Marathon Oil Corp. will continue its enhanced completion design pilots in the Bakken during 2015, limiting drilling to its core Myrmidon area in Mountrail and McKenzie counties.
Eighteen of 42 enhanced completion wells yielded more than a 30 percent increase in cumulative production over the first 60 days, Lee Tillman, Marathon president and CEO said in a February conference call. “This material change in early production is clearly very encouraging, and we anticipate further updates as the production histories mature,” he said. “In the Bakken we’re aggressively piloting enhanced completions to improve value in this basin.”
By concentrating spending in the Bakken on intensive completions, returns have come at or above 100 percent in all areas, he said. The company has adopted the updated completion practices across the Myrmidon area and in its Hector area in Dunn County in the Middle Bakken and Three Forks intervals.
“We anticipate a combination of improved stimulation designs coupled with increasing spacing density to drive toward the highest value, incrementally improving the recovery efficiency across a drilling unit,” Tillman said.
Marathon has benefited from lower costs as well with an average of $6.2 million to $6.6 million in 2014, reflecting a $1 million reduction per well, and with additional cost savings and high initial production expected, the company is aiming for 20 to 30 percent returns at current commodity pricing, according to Tillman.
Variety in testing
Marathon has drilled its first two spacing pilots with six wells per pad in Hector and Myrmidon, and is currently drilling a third such pad.
Each pilot is comprised of six Middle Bakken and six Three Forks first bench wells per drilling-spacing unit, Tillman said in a November 2014 conference call.
From early on in the pilot program, Marathon has tested a variety of enhanced completion techniques on the wells, Tillman said.
By November, the company was specifically testing increased proppant loads ― up to 6 million pounds of proppant per well, Lance Robertson, Marathon vice president of North America production operations said.
“We also tested incremental stages in those wells, surfactants in two or three of those wells, as well as incremental stages adding for small or more finite stage delivery, and then a change in fluid volume, both a decrease and in most cases an increase of fluid volume.”
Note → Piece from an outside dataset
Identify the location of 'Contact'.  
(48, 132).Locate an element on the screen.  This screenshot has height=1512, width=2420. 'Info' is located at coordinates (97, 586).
In the overwhelming majority of those wells, the early response of the 30 day IP was at or above type curve, Robertson said.
U.S. exploration halved
In February the Marathon announced a $3.5 billion capital, investment and exploration budget for the year, down from a $4.3-$4.5 billion budget announced in December, which in turn was a 20 percent drop from 2014.
U.S. exploration spending will be cut by more than half. About 70 percent of the revised budget, or $2.4 billion, will be divided among the three core U.S. plays responsible for the company’s highest returns. Rigs will be reduced from 33 to 18 across the trio of plays by the end of the first quarter, then drop to 14 rigs by the end of the second quarter and maintain that pace for the balance of the year.
Strategic shift
Marathon’s U.S. resource plays now comprise more than half of its E&P production mix.
“That’s a noteworthy increase over the last 12 months,” Tillman said, adding that the resource plays have gone from 43 to 53 percent of the production mix.
“That strategic shift has occurred as we re-shaped our portfolio to concentrate on higher margin, higher return opportunities … and consistently executed across the resource plays, delivering value with that growth.”
“The current low commodity price environment only serves to underscore the importance of subsurface quality and execution at scale,” he said. “We have a deep inventory of resource play opportunities supported by compelling single well economics that are robust across a broad range of prices and that are further advantaged by capturing efficiencies and service cost reductions.”
Even with announced rig reductions, 2015 fourth quarter exit rates for the resource plays will be up relative to 2014 exit rates, he said.
“In the Eagle Ford, we’ll be maintaining execution scale on our highest return wells ― however, at a reduced level. … In the Bakken, we’ll be high-grading to the Myrmidon while continuing to pilot test completion designs and downspacing … and in the Oklahoma Resource Basins, our focus will be to protect our valuable acreage position and be prepared to step up execution as prices recover and cash flows allow,” Tillman said.
In addition to its North American operations, Houston-based Marathon has activity in Europe, the Middle East and Africa.